Of the Flora and Fauna
In the mountain areas, in order to give space to more typical trees and shrubs, weeds or species at the end of their vegetative cycle are replaced, with the help of specialist woodsmen and a tree climber. In the areas historically used for cultivation, the old functions have been recovered, liberating olive groves and vineyards from brambles and neglect. The typical or rare species are protected and left free to grow where they have developed spontaneously during the years of neglect. Common endemic species are grown on and replanted in areas cleared of brambles. A large area that expands from the Park through the Collina dell’Uccelliera (Aviary Hill) and the woods, embracing different environments and forms in a single garden, is the fulcrum of a plan for the regeneration and development of the landscape identity and environmental biodiversity.
The farming activity is inspired by the principles of organic farming. Earth is considered a complex organism with which we want to cooperate: not a resource to be exploited. The Dello Scompiglio vegetable garden began in 2007, with the idea of an organic and sustainable production focused on respect for the balance of the soil and the environment. The vegetables we grow are mostly ancient, typical and local varieties.
In the newly planted vineyards (Upper Vineyards and Lower Vineyards), we planted vines from the Vigna Madre (Mother Vineyard) or the Syrah grape, cultivated in the Lucca area since the 17th Century. The resulting wine reflects the territory and the climate of the vintage that generated it. The ancient olive trees have been partially recovered and share the space with other plants, mainly cherry and heathers, which have developed within the olive groves over the years of neglect.
Cucina Dello Scompiglio (the restaurant)
Combining tradition and innovation, the Cucina offers menus related to the seasonal fruit and vegetable production of the estate and the territory, with particular attention to vegetarian dishes.
Seasonal fruit and vegetables, mostly local varieties, wild flowers and “forgotten” herbs, are selected daily and their organoleptic characteristics are brought out through the use of both ancient cooking and processing methods, and modern technologies and solutions. The raw ingredients are prepared with an awareness of their history and of their individual use, developed over time. The local gastronomic culture thus generates surprising results, yet at the same time, still connected to tradition. The continuous experimentation also extends into the artistic field and finds its expression in the free reinterpretation of some of the projects carried out by the Associazione Culturale Dello Scompiglio. This gives rise to special menus for tasting during the limited run and culinary staging of specific theatrical productions.

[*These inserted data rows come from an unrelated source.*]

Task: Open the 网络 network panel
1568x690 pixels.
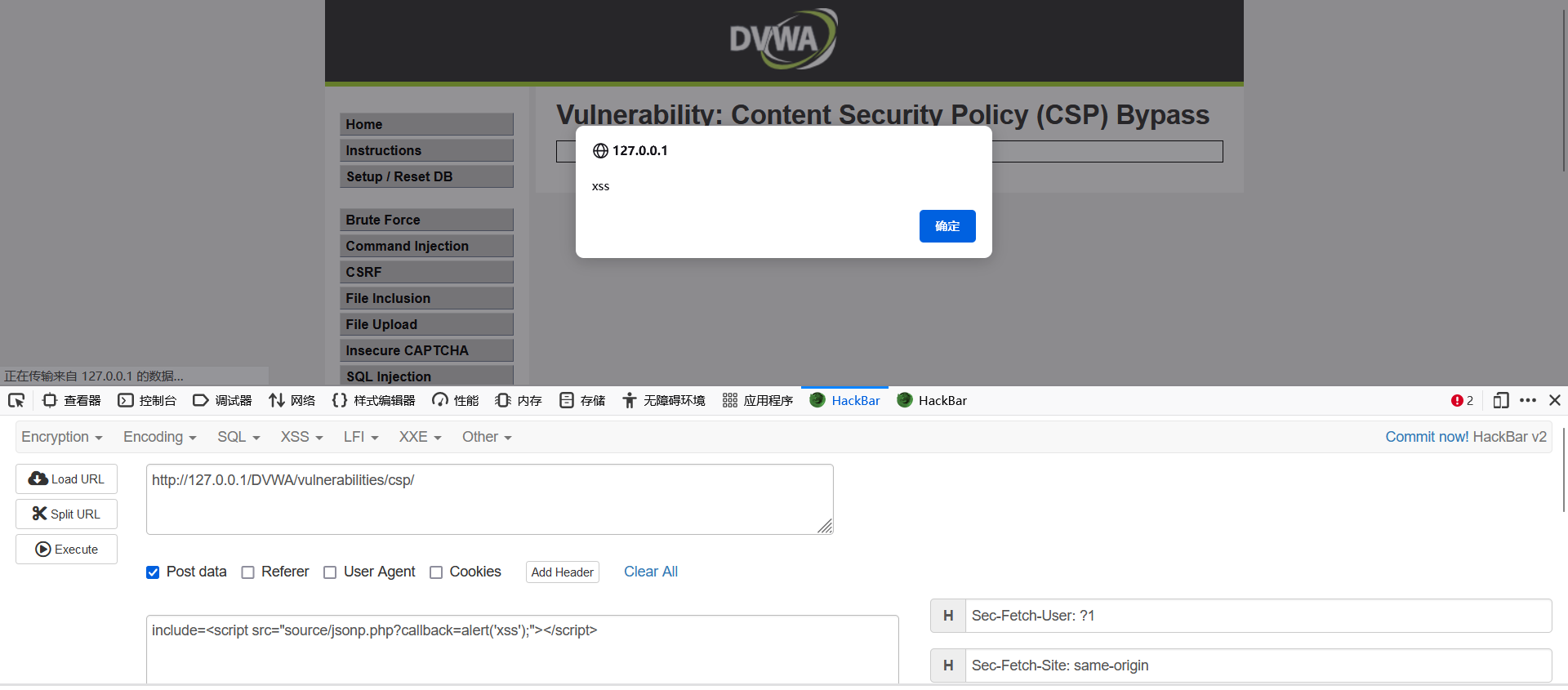Action: pyautogui.click(x=292, y=400)
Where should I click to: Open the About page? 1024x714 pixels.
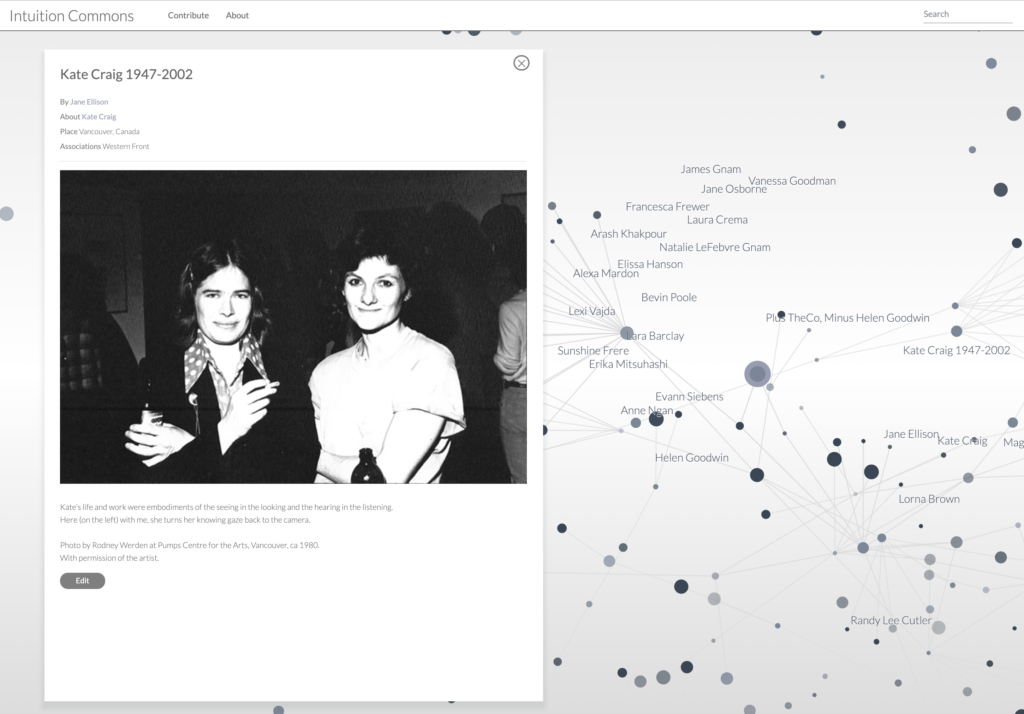coord(237,16)
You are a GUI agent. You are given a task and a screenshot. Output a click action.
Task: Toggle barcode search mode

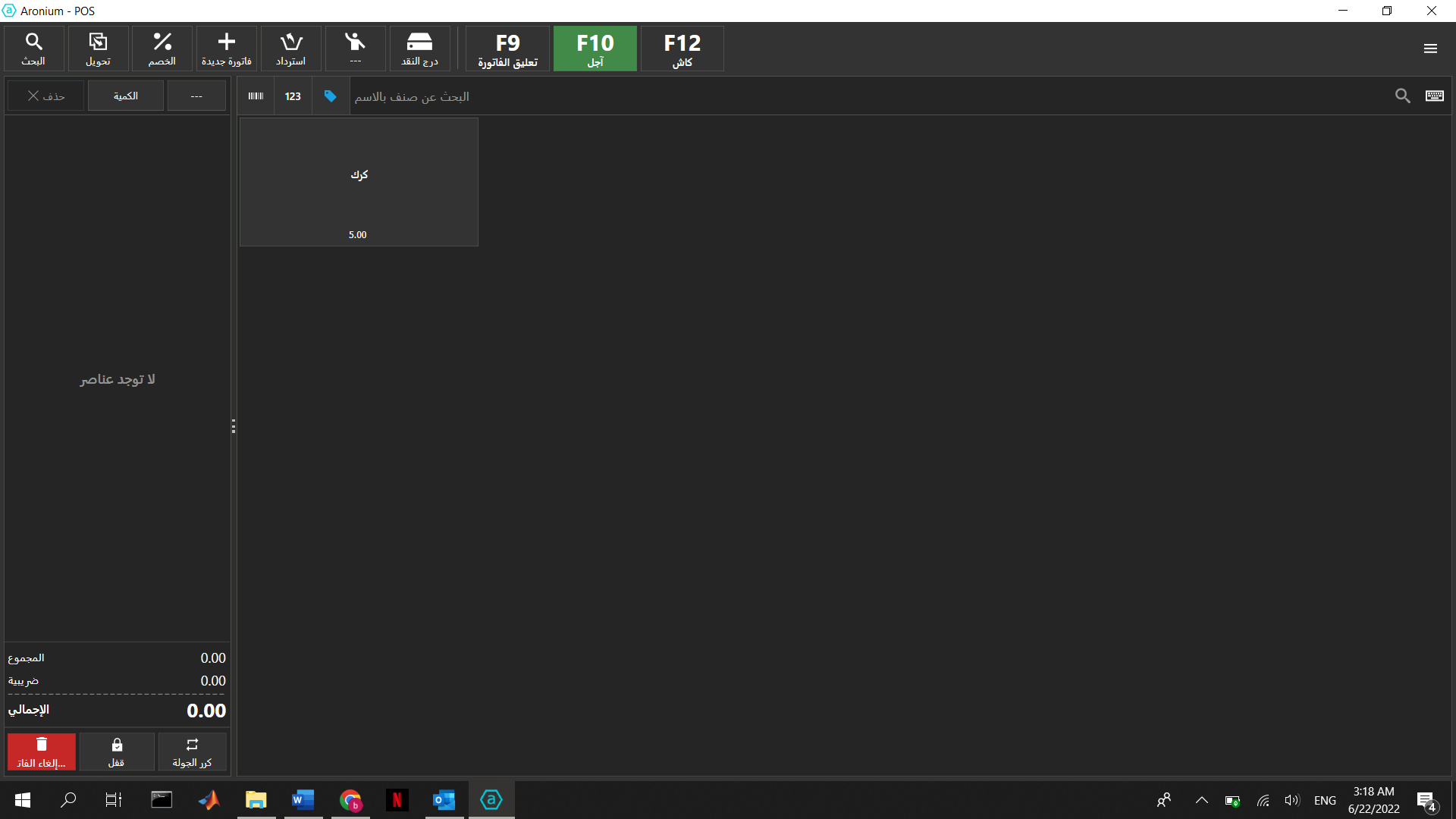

The performance and exhibition activity and the external and internal spaces are in constant dialogue and influence one another. Each place can become a scenic space and each place is influenced by the artistic activity. The SPE - Performance and Exhibition Space, built according to green building and bio-architecture techniques, continues the reflection on the relationship between the inside and the outside, enhancing the absence of external influence. The artists, through a residency period preparatory to the creation of their own work, have the opportunity to immerse themselves in the life of the estate, and establish a dialogue with the place and its collaborators and activities.